The central portal has a barrel vault entrance, and a lunette with a bas-relief of the Praying Madonna with Angels. Under her is a frieze with small angels, and the signature by one Marchionne. In the vault are depictions of the Months of the school of Benedetto Antelami. The two side portals, of smaller proportions, have also decorated lunettes: they depict "Christ Baptized by John" on the right and, at the left, a vegetable motif.

The 13th century apse has also two rows of loggia which recall the façade's structure, repeating the use of different style capitals.
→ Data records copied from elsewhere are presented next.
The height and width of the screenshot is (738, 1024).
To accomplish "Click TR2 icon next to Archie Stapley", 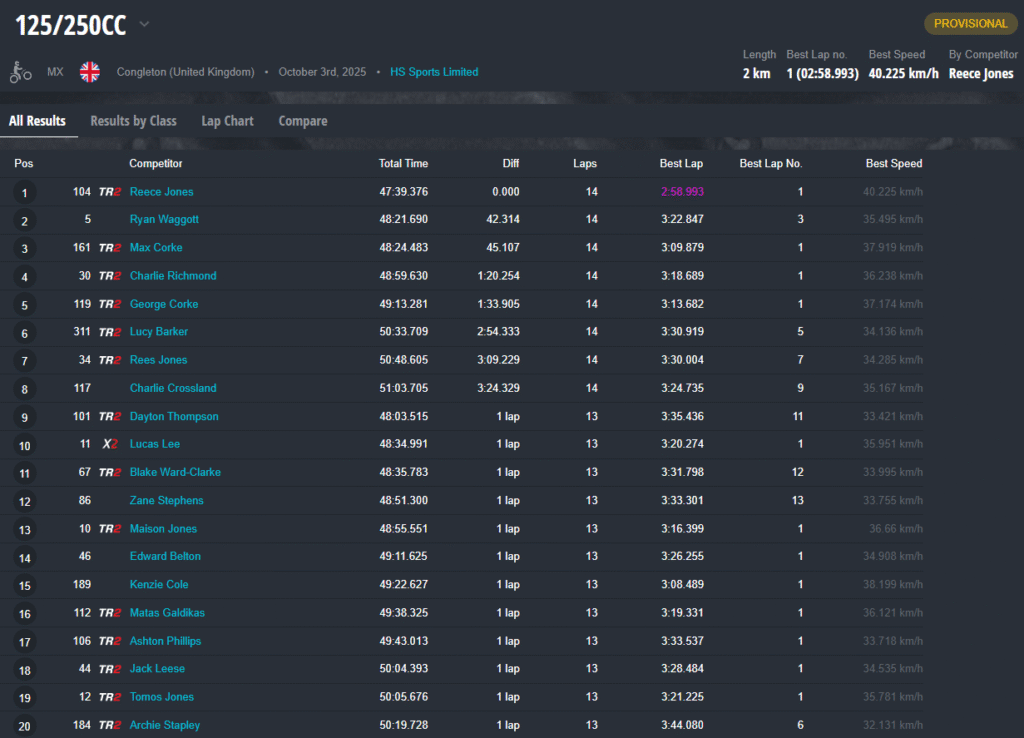I will point(110,725).
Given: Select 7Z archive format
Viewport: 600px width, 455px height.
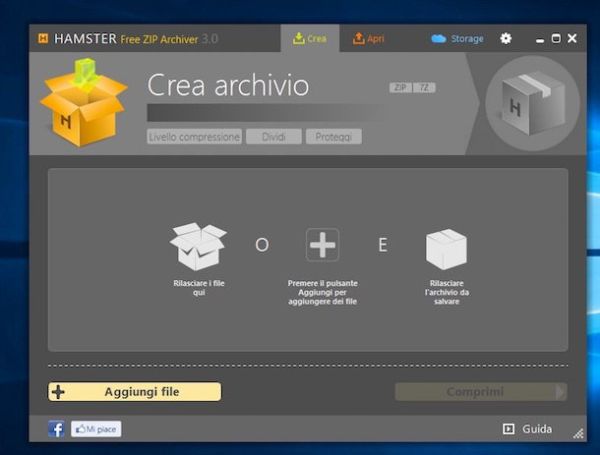Looking at the screenshot, I should click(x=424, y=88).
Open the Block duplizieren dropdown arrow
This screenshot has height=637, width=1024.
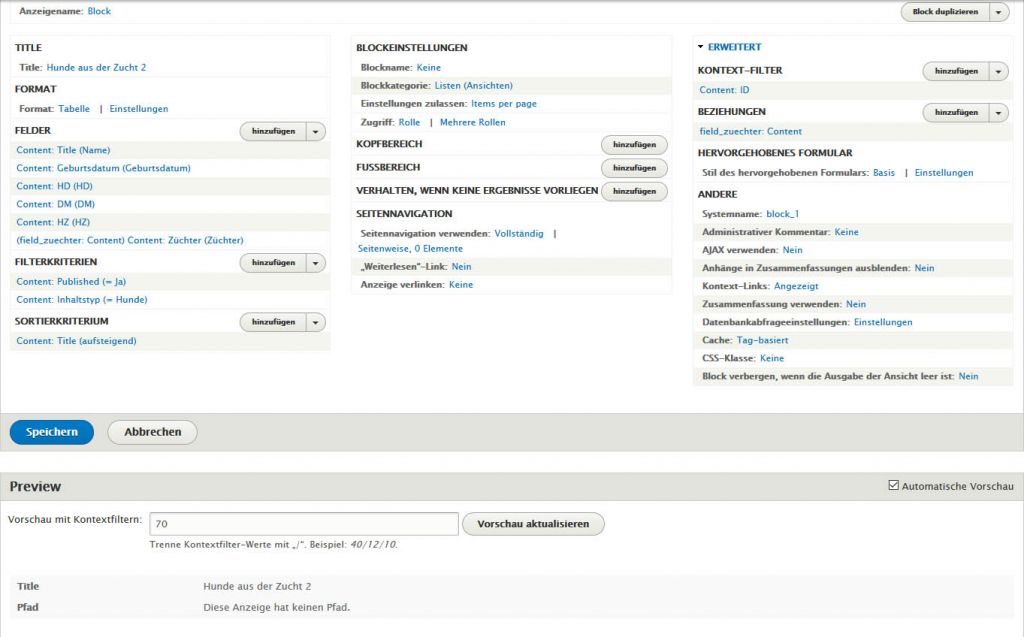999,12

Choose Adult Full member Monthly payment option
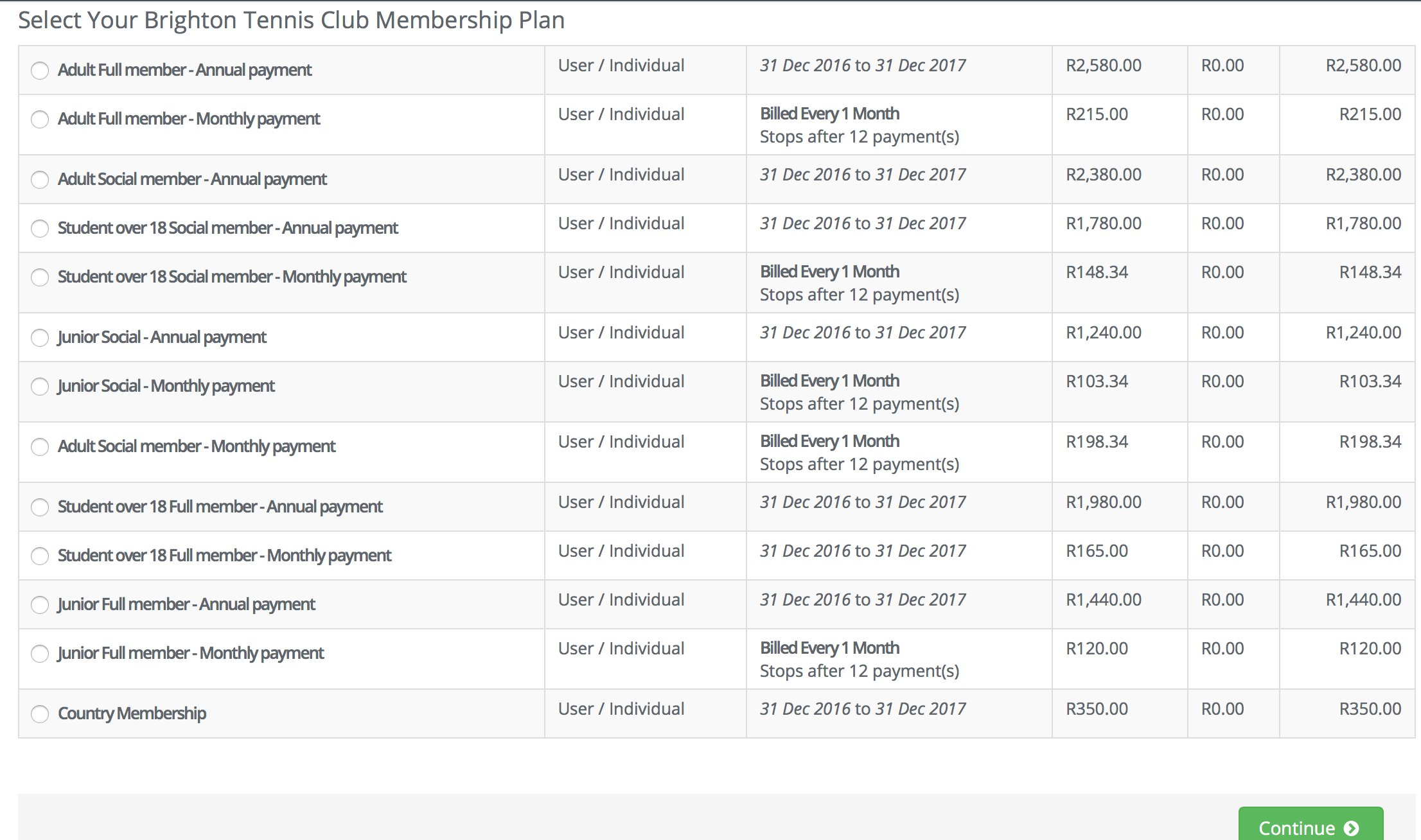[40, 119]
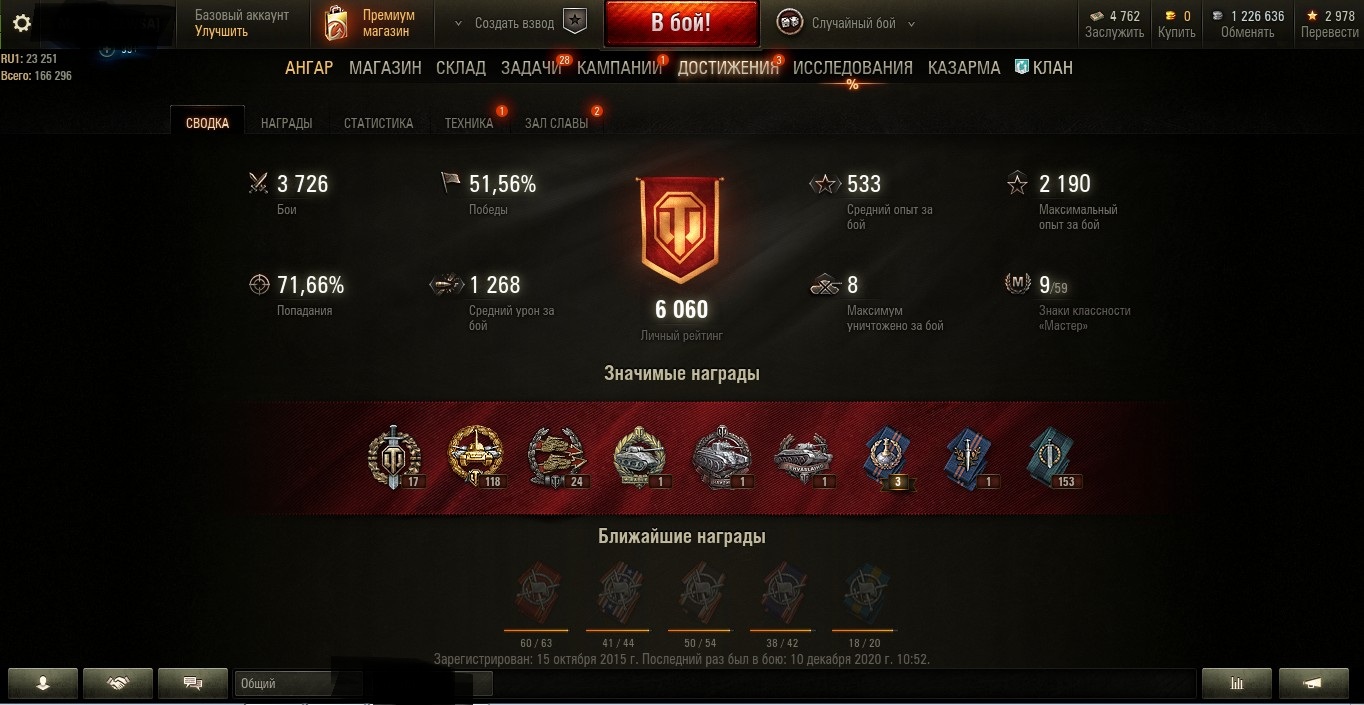Select the golden tank medal with 118
Image resolution: width=1364 pixels, height=705 pixels.
(x=475, y=457)
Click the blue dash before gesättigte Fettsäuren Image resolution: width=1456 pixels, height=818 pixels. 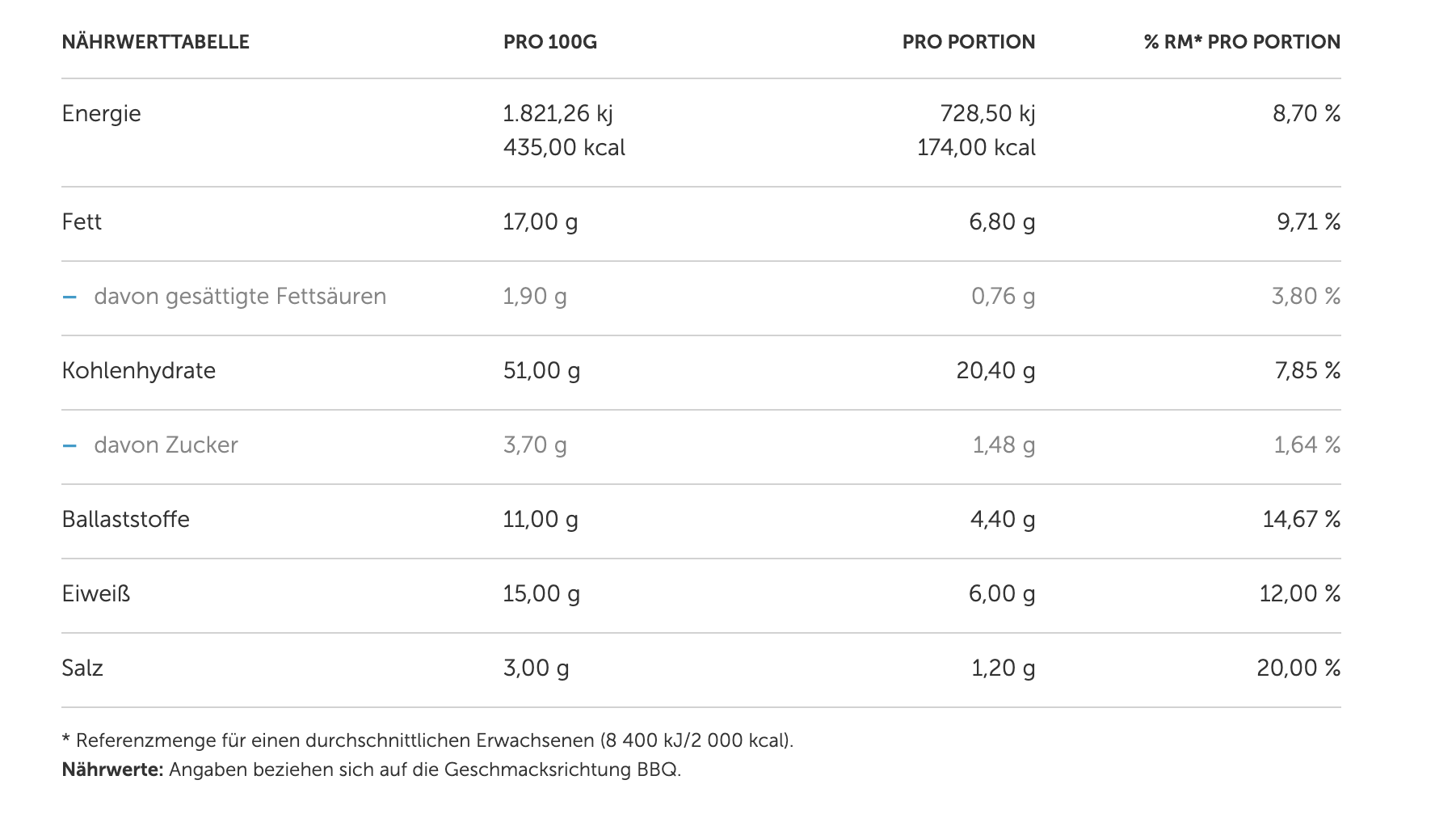pyautogui.click(x=69, y=297)
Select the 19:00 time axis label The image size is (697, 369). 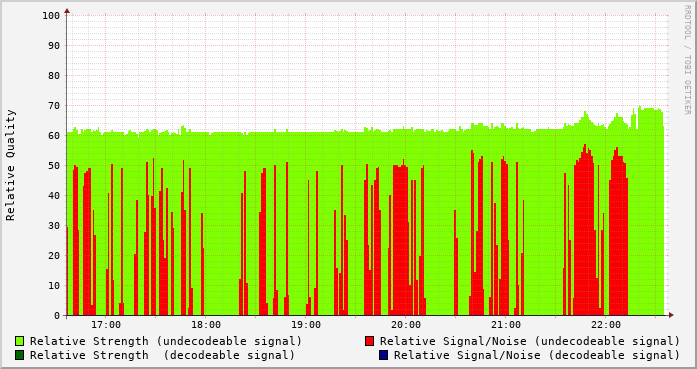(x=306, y=325)
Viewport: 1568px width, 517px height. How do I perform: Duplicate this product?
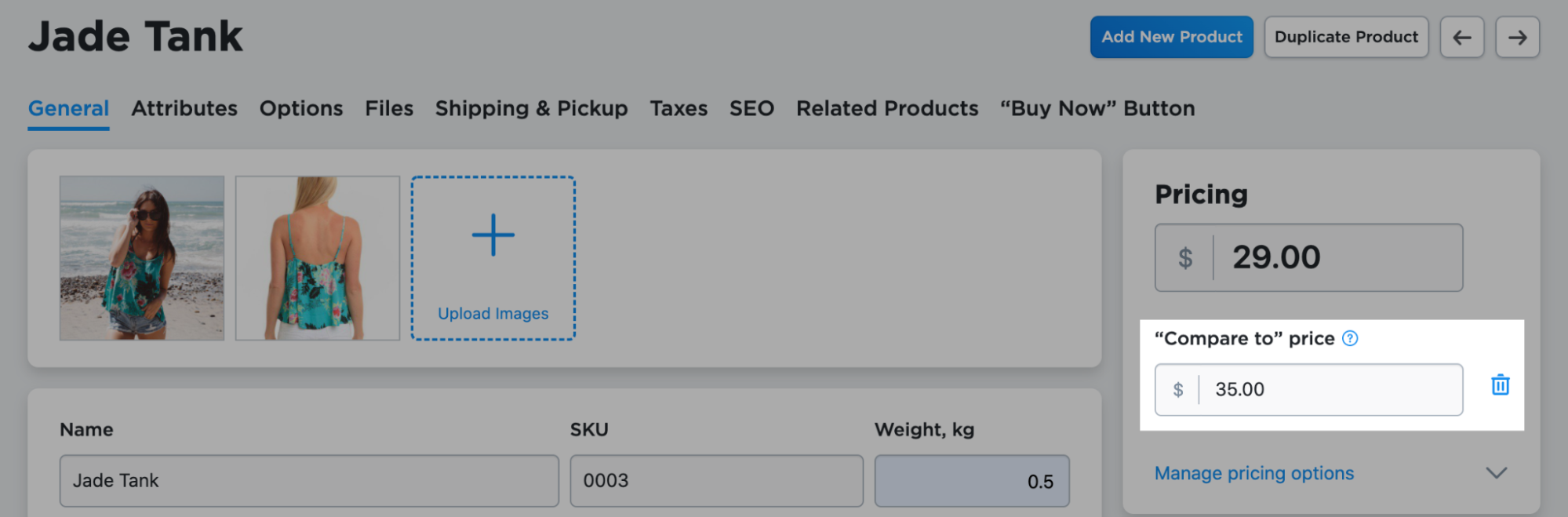[1345, 37]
The sides have mullioned windows.

The tall interior has a nave and two aisles, divided by longitudinal ogival arches whose columns have Corinthian capitals. The counter-façade has nine windows on three rows. At the high altar is the Tarlati polyptych, representing the Madonna and Saints, by Pietro Lorenzetti (1320), while traces of frescoes with St. Dominic and St. Francis (attributed to Andrea di Nerlo, mid-14th century) can be seen inside the church. The crypt houses a reliquary bust of St. Donatus, executed in 1346.

The bell tower has a sturdy appearance with five rows of mullioned windows. Internally, the base houses the baptistery. The baptismal font dates to the 14th century, and has panels with Stories of St. John the Baptist by Giovanni d'Agostino (1332–1333).